INPUT:

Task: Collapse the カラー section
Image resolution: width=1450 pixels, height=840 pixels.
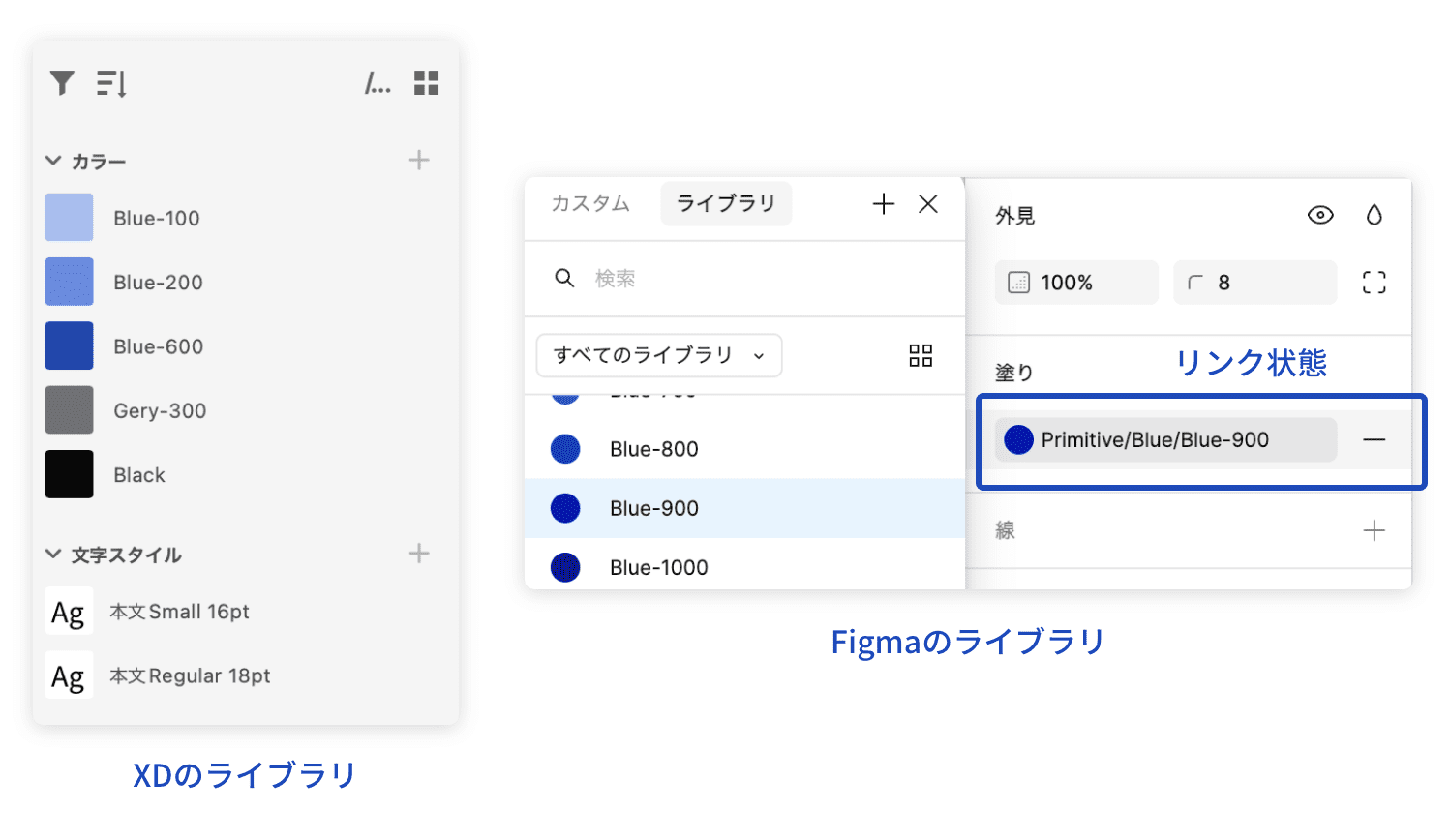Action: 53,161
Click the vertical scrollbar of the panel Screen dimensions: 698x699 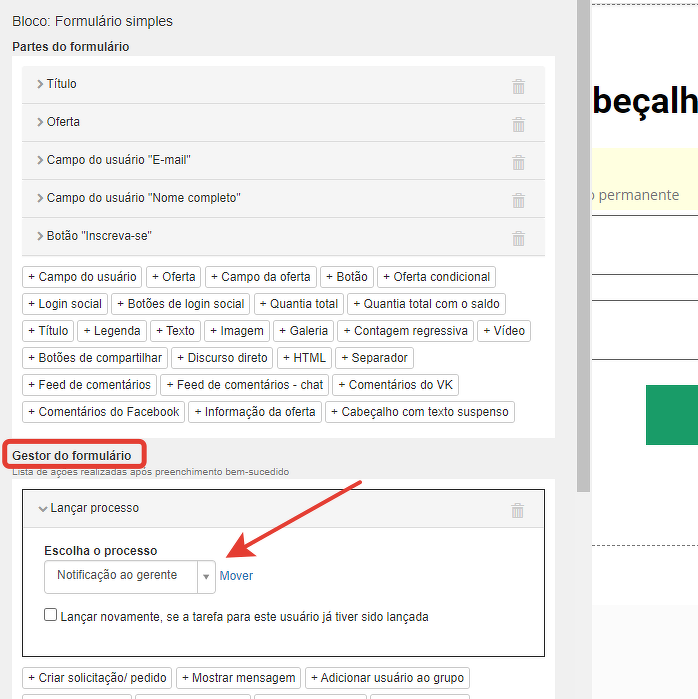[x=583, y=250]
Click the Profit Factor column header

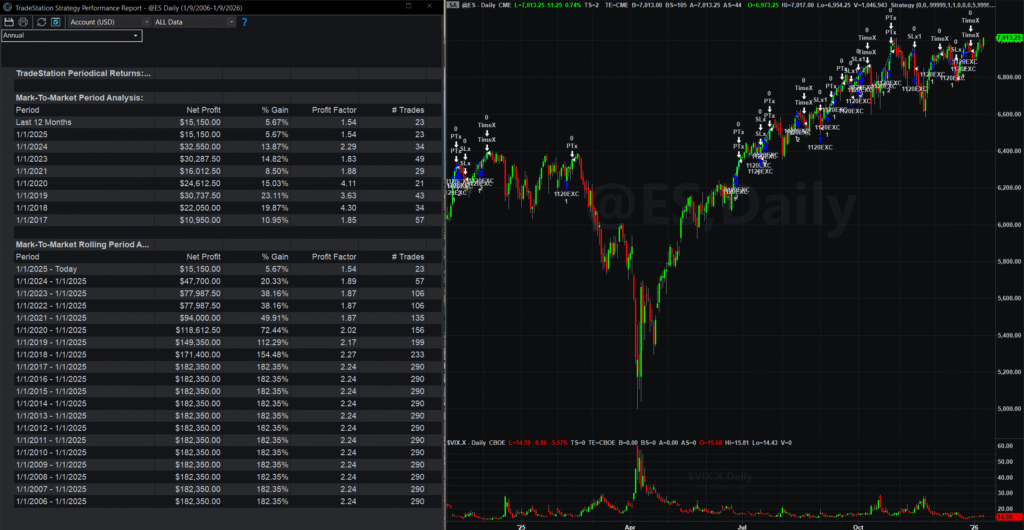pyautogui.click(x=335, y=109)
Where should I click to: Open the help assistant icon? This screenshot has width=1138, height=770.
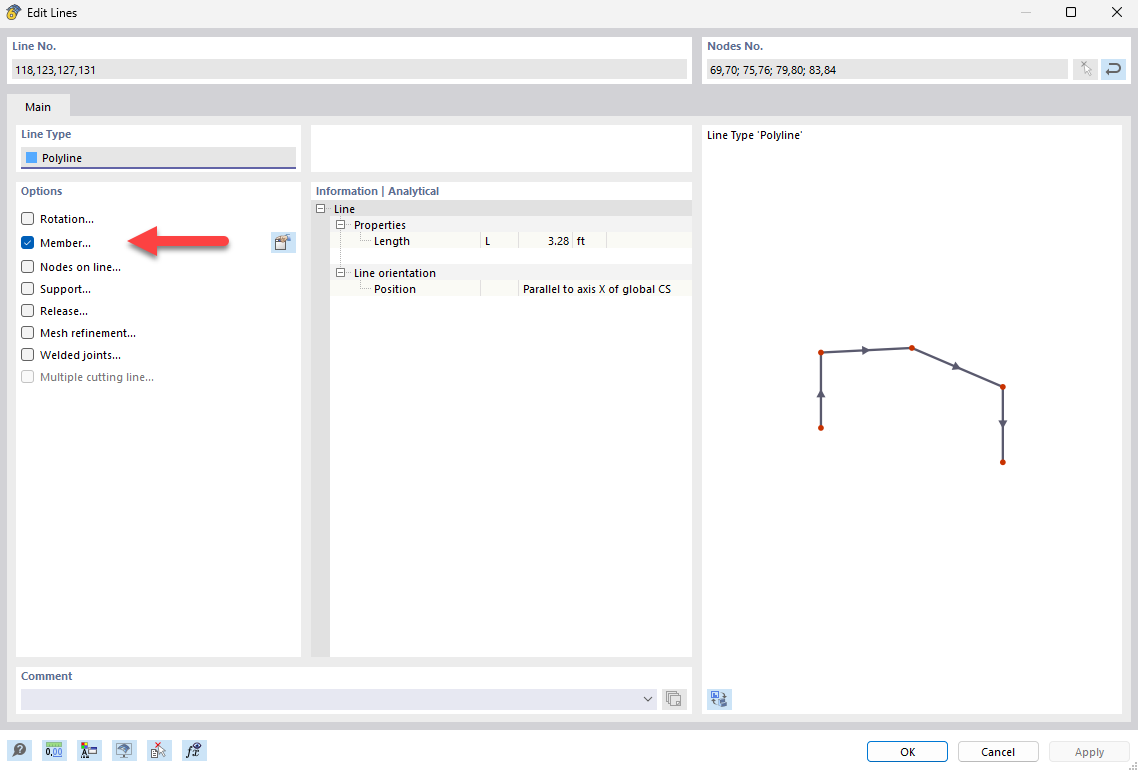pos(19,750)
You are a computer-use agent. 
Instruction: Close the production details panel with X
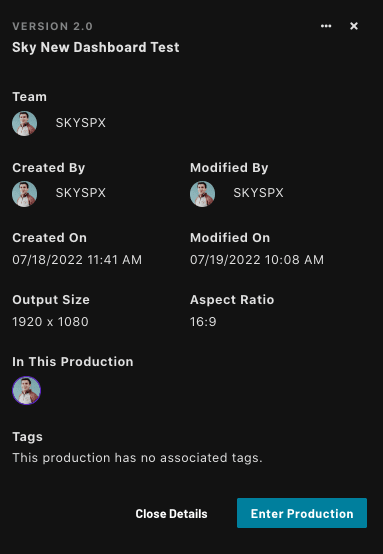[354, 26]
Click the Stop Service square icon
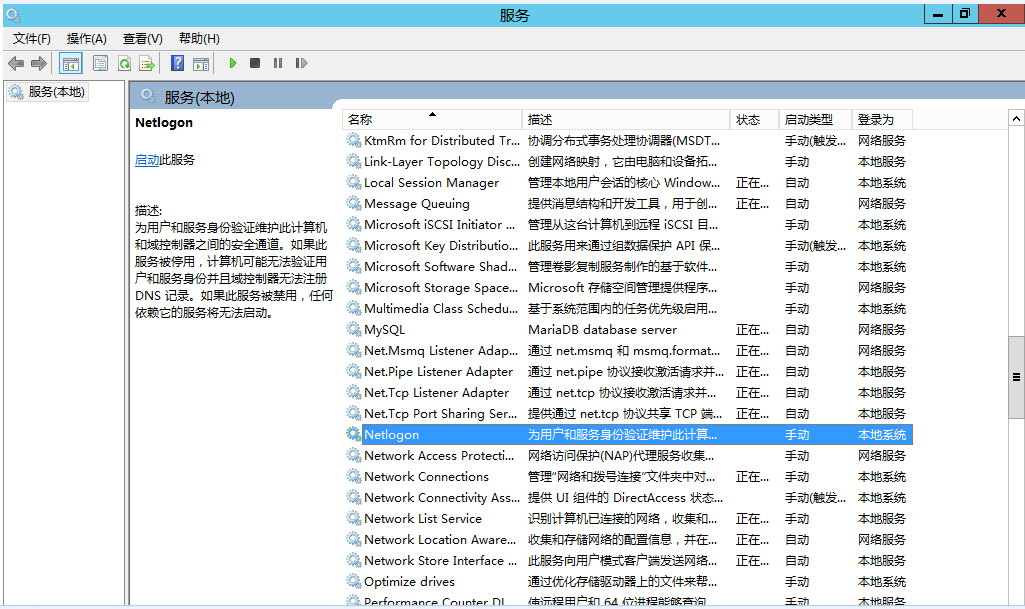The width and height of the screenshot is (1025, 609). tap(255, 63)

YOUR GOAL: Give an exact copy of the line containing "You are a computer-use agent." and every line after it through the end of the entries. Pictures are to be dropped.

RESULT BELOW:
You are a computer-use agent. 
Instruction: Close the production details panel with X
[354, 26]
Click the Stop Service square icon
The width and height of the screenshot is (1025, 609). tap(255, 63)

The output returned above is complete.